The judgement of the court was sequel to N1 billion suit slammed on the Inspector General of Police (IGP) by Miss Amaka Onyeabo, also a lawyer, over the death of her mother, Mrs. Patricia Onyeabo, in police detention.
The late Mrs. Onyeabo, before her death on 16 May, 2014, was the Legal Adviser/Secretary to the Nigerian Railway Corporation, NRC.
Joined as co-respondents in the suit are: Lagos state Commissioner of Police and Assistant Commissioner of Police, Nigerian Railway Corporation headquarters.
Amaka, in an affidavit sworn to in support of amended originating motion filed before a Federal High Court in Lagos, by her lawyer, Chief Anthony Idigbe, SAN, asked for a declaration that the unsubstantiated indictment in a letter, leading to the harassment, detention, intimidation, humiliation and restriction of movement of her late mother since April 25, 2014, until her death on May 16, 2014, by the respondents are frivolous, vindictive, wicked, smacked of gross impunity, unlawful, unconstitutional and breach of the fundamental rights of the deceased.
The lawyer asked for an order of the court directing the respondents to tender unreserved apology to her and her entire family in any two daily newspapers circulating within Nigeria and an order directing the respondents to pay her family the sum of N1 billion, being general and aggravated damages for unlawful detention and death in police custody.
The applicant averred that her deceased mother received a letter on April 25, 2014, signed by the Nigerian Railway Corporation’s Managing Director, Engr. Adeseyi Sijuwade, accusing her of conspiring with 69 other staff of the corporation to embezzle over N1.5 billion between 2011 to 2013, before her retirement from the corporation in February 2014, upon attainment of the statutory age of retirement, and that no report of the purported finding was made available to her late mother prior to her retirement in February 2014, or at the point being communicated the said decision reached.
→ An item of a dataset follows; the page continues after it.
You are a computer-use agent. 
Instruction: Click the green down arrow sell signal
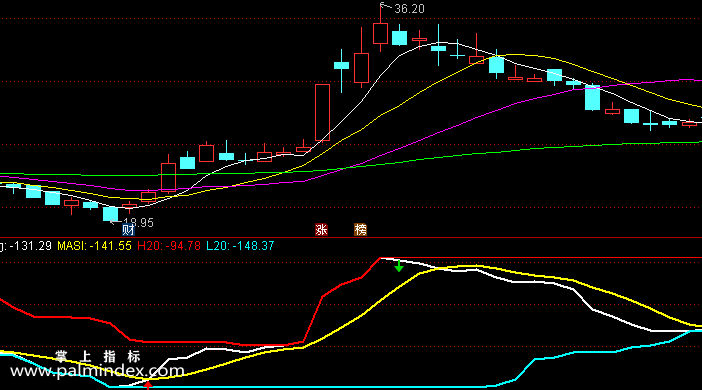tap(398, 266)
Amaka averred further that in the shocking letter received by her late mother, she was informed that the aggregated sum of N16.5 million over the period of three years (2011-2013), had been traced directly to her personal accounts as proceeds of the alleged conspiracy to defraud the corporation of N1.5 billion of pension funds and her purported benefit in the alleged embezzlement conspiracy.
She also averred that the deceased was arrested and detained at different formations of the Nigerian police in Lagos and Abuja between May 2, 2014, on the basis of warrant of arrest and detained till when she died on May 16, 2014, and all efforts by the deceased lawyer to secure her bail, so that she could get adequate medical care was rebuffed by the police authorities, and that during her detention, the deceased suffered stroke and she eventually died on May 16,2014.
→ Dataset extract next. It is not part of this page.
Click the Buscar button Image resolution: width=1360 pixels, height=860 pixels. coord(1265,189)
It was further averred that her deceased mother did not commit any crime that could warrant her forceful and unlawful detention by the respondents outside the constitutionally prescribed period without bail, and that when her late mother applied for bail it was bluntly rejected by the police.
She was not also arraigned before any court of competent jurisdiction for any offence.
The lawyer also averred that the alleged petition, harassment, and threats of arrest by the police were made in bad faith, calculated to blackmail, exploit, embarrass, stripe her late mother of any iota of dignity and that same as completely smeared her late mother’s reputation and family name built up over several decades of meritorious service and exposed her late mother’s entire family including herself to the most humiliating form of ostracism, isolation, finger pointing, community jeers, public indictment without any form of fair hearing or opportunity for the deceased and her entire family to clear the deeply tarnished name and dignity of her entire family.
However, the respondent in a counter affidavit filed and argued before the court contended that miss Amaka has no locus standi to institute the action on behalf of her mother.
In his judgement, the presiding judge, Mohammed Idris while citing series of authorities said: “I hold that the Nigerian Police have failed in their responsibility. The applicant has liberty to life while in the custody of the Nigerian Police but was denied, thereby leading to her life being terminated. If she had access to hospital she would not have died, but the police deprived her the right to visit hospital to treat her ailment. Therefore, the applicant is entitled to general damages in the sum of N100 million.”
Citing the supreme court authority in the case of Bello versus Attorney General of Oyo State delivered by the late Justice Kayode Eso, to the effect that we should be our brother’s keeper, the judge disagreed with the submission of the Nigerian Police that the applicant has no legal right to institute the legal action on behalf of her late mother.